Isla de Guadalupe
Por: Guillermo Alvarado
Las drásticas medidas para contener el contagio de la covid-19, así como la obligación de vacunarse contra esa enfermedad, fueron las causas aparentes de las airadas protestas que sacuden en estos días a Guadalupe y Martinica, territorios ultramarinos de Francia.
Digo que son aparentes porque, si bien el malestar estalló tras la decisión de París de que todo el personal de la salud debía inmunizarse o perder su empleo, las verdaderas razones hay que buscarlas mucho más allá, en las condiciones casi coloniales en que viven los habitantes de estas islas.
Como se recordará, las manifestaciones, bloqueos de carreteras y enfrentamientos con la policía comenzaron en Guadalupe y luego se extendieron hasta la vecina Martinica, donde los sindicatos hicieron un llamado a la huelga general.
La cólera, sin embargo, no es exactamente contra las vacunas y el pase sanitario obligatorio.
Esto que está ocurriendo ahora es una especie de repetición de los sucesos de 2009 cuando una huelga general paralizó durante mes y medio a estas islas en protesta por el elevado costo de los alimentos, el desempleo y los bajos salarios, incapaces de cubrir las necesidades de las familias.
Son reclamos habituales en estos lugares que aunque tienen la categoría oficial de departamentos y territorios franceses, padecen un nivel de vida marcadamente inferior al de la metrópoli europea.
La raíz del mal arranca desde que en los años 50 del siglo pasado a Francia no le quedó más remedio que poner fin al régimen colonial, incluso aceptar la independencia total de algunos territorios en África y Asia.
Se concibió entonces la idea de mantener el control y la soberanía en varios puntos del planeta, apelando al disfraz de una supuesta integración territorial y administrativa, que sustituyó sobre el papel al estatus colonial.
Nacieron así los “departamentos y territorios de ultramar”, entre ellos Guadalupe, Martinica, San Martín y San Bartolomé en El Caribe; Guyana en América del Sur; San Pedro y Miquelón en el Atlántico norte; Isla Reunión y Mayotte en el Índico sur; Nueva Caledonia, Wallis y Futuna en el Pacífico.
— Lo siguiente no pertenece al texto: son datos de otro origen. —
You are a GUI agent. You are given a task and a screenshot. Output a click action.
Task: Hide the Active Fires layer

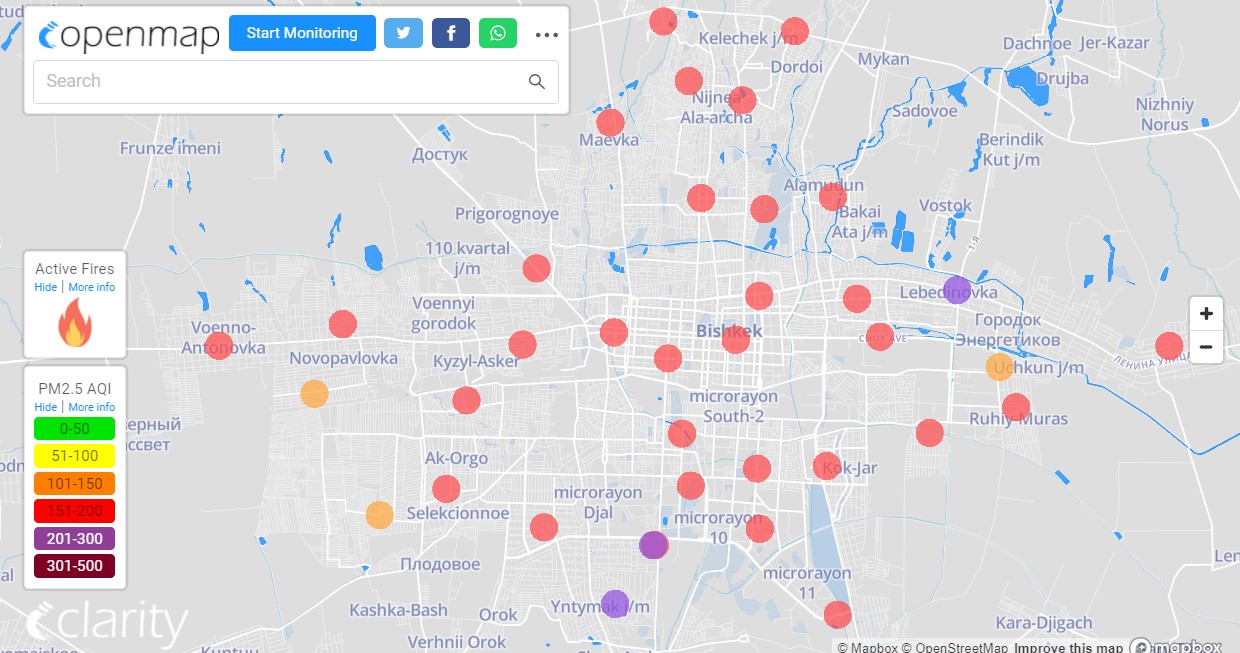click(x=45, y=287)
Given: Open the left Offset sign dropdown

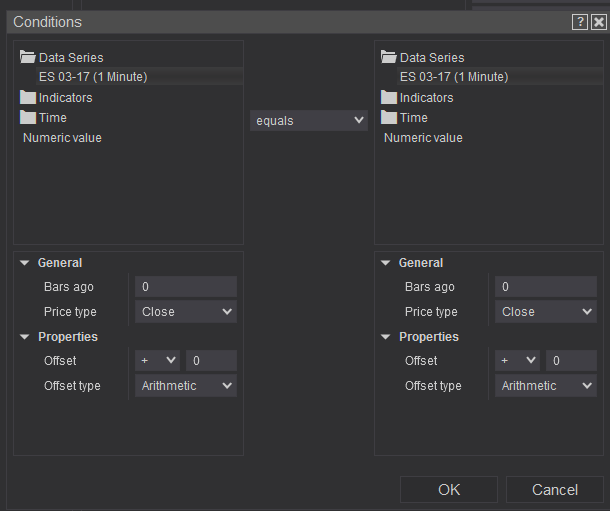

Se agregan más de cien pequeñas islas e islotes en Oceanía y algunas tierras australes y antárticas. Si se suman estas áreas dan la nada despreciable cifra de 120 mil kilómetros cuadrados de superficie y millones de millas de mar soberano, con inmensas riquezas naturales sobre las que París tiene poder.
No es verdad, sin embargo, que la calidad de vida y el confort de la Francia continental europea se repitan en estos lugares, ni mucho menos, y ese es el embrión de una situación potencialmente explosiva, que un día, tarde o temprano, habrá que resolver definitivamente.